▶ [What the exercise asks] Your answer should consist of the lines in the following data that contain "height".

-- Data for review follows --

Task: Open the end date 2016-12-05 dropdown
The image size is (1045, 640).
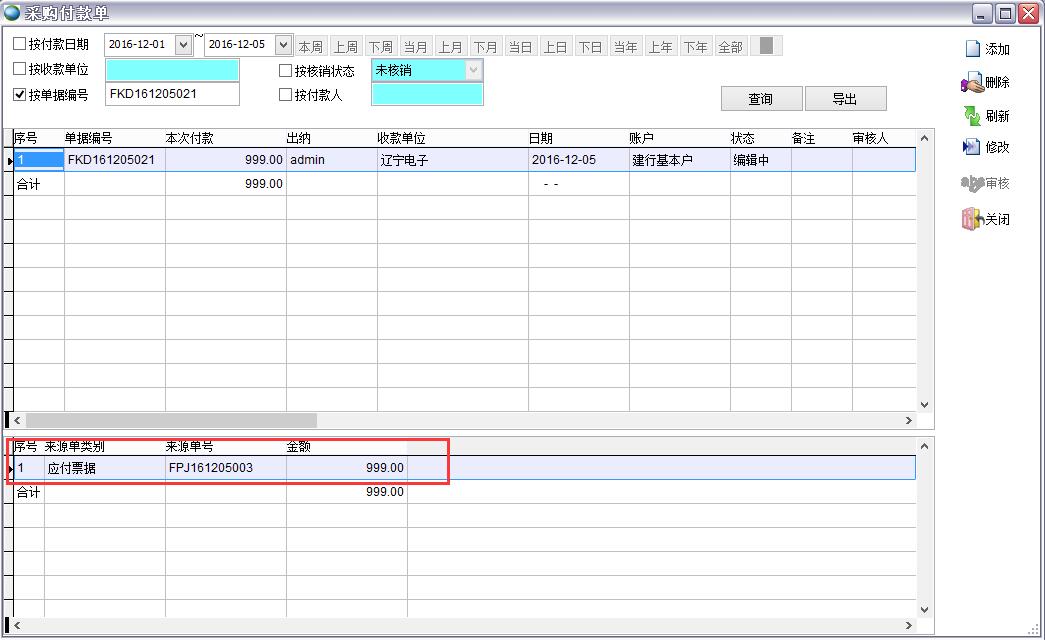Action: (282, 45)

-- Data for review concluded --
-- Data for review follows --

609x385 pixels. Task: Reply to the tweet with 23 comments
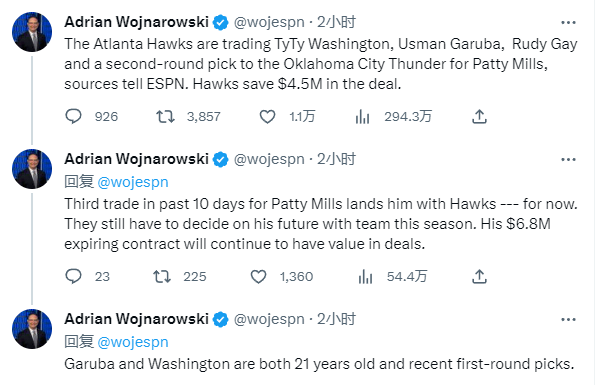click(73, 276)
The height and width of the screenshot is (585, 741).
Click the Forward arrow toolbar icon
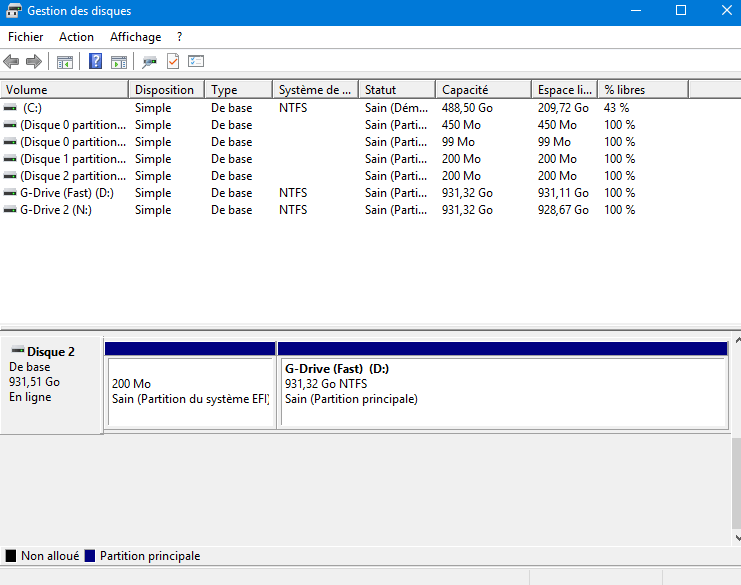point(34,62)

-- Data for review concluded --
-- Data for review follows --

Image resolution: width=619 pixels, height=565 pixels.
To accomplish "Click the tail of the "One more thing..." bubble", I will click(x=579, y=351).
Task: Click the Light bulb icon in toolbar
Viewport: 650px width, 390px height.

-- Data for review concluded --

▶ [Response box]
The height and width of the screenshot is (585, 741).
Image resolution: width=619 pixels, height=565 pixels.
Viewport: 650px width, 390px height.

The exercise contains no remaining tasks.